********************  POSTING RULES & NOTES  ********************
#1 YOU MUST clip all extraneous text when replying to a message.
#2 This mail-list, like most, is publicly & permanently archived.
#3 Subscribe and post under an alias if #2 is a concern.
*****************************************************************

The uneven and combined development of the Meiji Restoration: A passive revolutionary road to capitalist modernity
Jamie C. Allinson/Alexander Anievas


In this article, we examine the utility of Antonio Gramsci’s concept of passive revolution and its relation to Leon Trotsky’s theory of uneven and combined development in analysing the transformational effects of world economy and international relations on ‘late-developing’ societies’ transition to capitalism. Although Gramsci never explicitly linked passive revolution to uneven and combined development, we argue that Trotsky’s theory helps make explicit assumptions present in the Prison Notebooks, but never fully thematised. In turn, we demonstrate that incorporating passive revolution into Trotsky’s theory further illuminates the ontology of class agencies that is often lacking in structuralist approaches to bourgeois revolutions. In illustrating these arguments, we examine the case of Japan’s modern state-formation process, demonstrating how the Meiji Restoration of 1868 can be conceptualised as a passive revolution emerging within the context of the uneven and combined process of social development activated and generalised through the rise of the capitalist world economy.

---

That's the abstract of an Oct. 2010 Capital and Class article (hat tip to Sebastian Budgen on FB). I am not exactly sure about Allison but Alexander Anievas and his writing partner Kerm Nisancioglu are outspoken critics of the Brenner thesis.

When I first began getting a handle on the Brenner thesis 15 years ago, the first thing that came to mind was Trotsky's theory of combined and uneven development and how the Junkers state and the Meiji Restoration constitute alternative interpretations of how capitalism arose through a combination of markets and coercion.

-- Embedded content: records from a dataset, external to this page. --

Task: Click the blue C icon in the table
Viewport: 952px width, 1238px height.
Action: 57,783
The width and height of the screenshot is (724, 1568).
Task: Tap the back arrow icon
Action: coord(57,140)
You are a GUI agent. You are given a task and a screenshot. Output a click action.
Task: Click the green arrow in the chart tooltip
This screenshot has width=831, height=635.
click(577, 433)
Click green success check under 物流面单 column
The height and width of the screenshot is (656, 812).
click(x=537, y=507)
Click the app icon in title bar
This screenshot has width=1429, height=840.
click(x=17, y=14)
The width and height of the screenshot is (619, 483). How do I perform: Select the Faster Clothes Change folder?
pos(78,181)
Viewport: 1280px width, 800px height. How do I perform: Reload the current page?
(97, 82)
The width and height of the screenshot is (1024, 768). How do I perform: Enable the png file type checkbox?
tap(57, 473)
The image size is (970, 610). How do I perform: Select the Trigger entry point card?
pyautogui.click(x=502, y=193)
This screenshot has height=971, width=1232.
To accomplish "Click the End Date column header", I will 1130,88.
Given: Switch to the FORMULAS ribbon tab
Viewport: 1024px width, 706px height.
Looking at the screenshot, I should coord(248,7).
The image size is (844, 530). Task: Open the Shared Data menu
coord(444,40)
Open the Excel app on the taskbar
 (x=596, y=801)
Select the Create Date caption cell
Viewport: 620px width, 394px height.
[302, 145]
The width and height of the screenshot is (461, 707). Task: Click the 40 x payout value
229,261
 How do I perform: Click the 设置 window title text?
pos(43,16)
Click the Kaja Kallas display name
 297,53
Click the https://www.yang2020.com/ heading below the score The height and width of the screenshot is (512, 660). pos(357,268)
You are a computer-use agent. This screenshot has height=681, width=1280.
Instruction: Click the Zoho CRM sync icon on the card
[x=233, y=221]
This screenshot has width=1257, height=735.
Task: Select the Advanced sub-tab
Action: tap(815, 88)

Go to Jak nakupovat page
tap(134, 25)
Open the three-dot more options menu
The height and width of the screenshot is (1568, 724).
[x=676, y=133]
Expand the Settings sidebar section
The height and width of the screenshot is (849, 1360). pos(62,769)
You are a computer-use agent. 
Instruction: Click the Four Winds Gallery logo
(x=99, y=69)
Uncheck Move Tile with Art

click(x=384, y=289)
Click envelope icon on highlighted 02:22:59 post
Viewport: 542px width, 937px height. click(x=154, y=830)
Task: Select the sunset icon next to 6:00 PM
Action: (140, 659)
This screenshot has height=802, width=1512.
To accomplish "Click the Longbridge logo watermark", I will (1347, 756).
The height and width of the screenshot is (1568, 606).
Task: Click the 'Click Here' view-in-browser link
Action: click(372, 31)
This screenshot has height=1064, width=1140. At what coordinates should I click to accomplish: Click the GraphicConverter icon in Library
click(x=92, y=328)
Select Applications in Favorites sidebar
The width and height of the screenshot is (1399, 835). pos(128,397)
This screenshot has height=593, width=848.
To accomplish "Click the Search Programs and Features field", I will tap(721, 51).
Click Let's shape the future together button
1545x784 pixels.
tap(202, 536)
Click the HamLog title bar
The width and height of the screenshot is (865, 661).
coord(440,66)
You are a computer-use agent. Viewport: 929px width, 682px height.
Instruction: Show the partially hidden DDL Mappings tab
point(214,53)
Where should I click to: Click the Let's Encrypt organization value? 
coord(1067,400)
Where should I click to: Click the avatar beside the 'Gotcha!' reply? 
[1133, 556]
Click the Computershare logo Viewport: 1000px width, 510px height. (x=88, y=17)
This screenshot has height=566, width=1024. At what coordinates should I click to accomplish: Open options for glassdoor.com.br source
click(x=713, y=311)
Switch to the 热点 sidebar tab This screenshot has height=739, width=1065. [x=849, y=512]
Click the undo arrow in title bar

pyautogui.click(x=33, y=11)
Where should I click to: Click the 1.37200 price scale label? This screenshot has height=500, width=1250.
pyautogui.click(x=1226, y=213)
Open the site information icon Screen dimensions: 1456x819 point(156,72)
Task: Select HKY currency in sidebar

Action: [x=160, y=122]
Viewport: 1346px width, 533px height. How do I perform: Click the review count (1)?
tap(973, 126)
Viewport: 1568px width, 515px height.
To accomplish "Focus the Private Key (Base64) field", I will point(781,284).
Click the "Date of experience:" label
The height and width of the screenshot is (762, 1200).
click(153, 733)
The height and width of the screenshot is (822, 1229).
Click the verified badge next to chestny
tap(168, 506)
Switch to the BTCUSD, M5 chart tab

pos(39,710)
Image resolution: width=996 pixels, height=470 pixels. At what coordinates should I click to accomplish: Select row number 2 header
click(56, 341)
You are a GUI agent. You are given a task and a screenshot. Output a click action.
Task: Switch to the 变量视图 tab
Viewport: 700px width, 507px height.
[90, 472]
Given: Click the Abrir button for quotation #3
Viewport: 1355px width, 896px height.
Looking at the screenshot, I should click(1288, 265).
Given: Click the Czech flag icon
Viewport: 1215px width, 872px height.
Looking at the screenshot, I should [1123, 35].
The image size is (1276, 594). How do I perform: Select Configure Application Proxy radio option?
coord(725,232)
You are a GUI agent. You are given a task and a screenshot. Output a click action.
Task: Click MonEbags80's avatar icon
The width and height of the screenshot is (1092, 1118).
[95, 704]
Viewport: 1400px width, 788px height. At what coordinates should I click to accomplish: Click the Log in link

Here's excerpts from the first thing I wrote:

All in all, Brenner's problem seems to be one of understanding transition. His schema seems to owe much to the sort of "stagism" that characterizes the intellectual milieu of the Analytical Marxism school, to which he has had a loose affiliation. Although Brenner, who is around sixty years old, has been involved with the American socialist formation Solidarity, it appears that he was not part of the Draperite current that helped to initiate it. Hal Draper, who broke with Max Shachtman, retained many ideas from the Trotskyist movement that Shachtman once belonged to. A key element of Trotskyist thought is combined and uneven development, which first appeared in Trotsky's analysis of the coming Russian Revolution.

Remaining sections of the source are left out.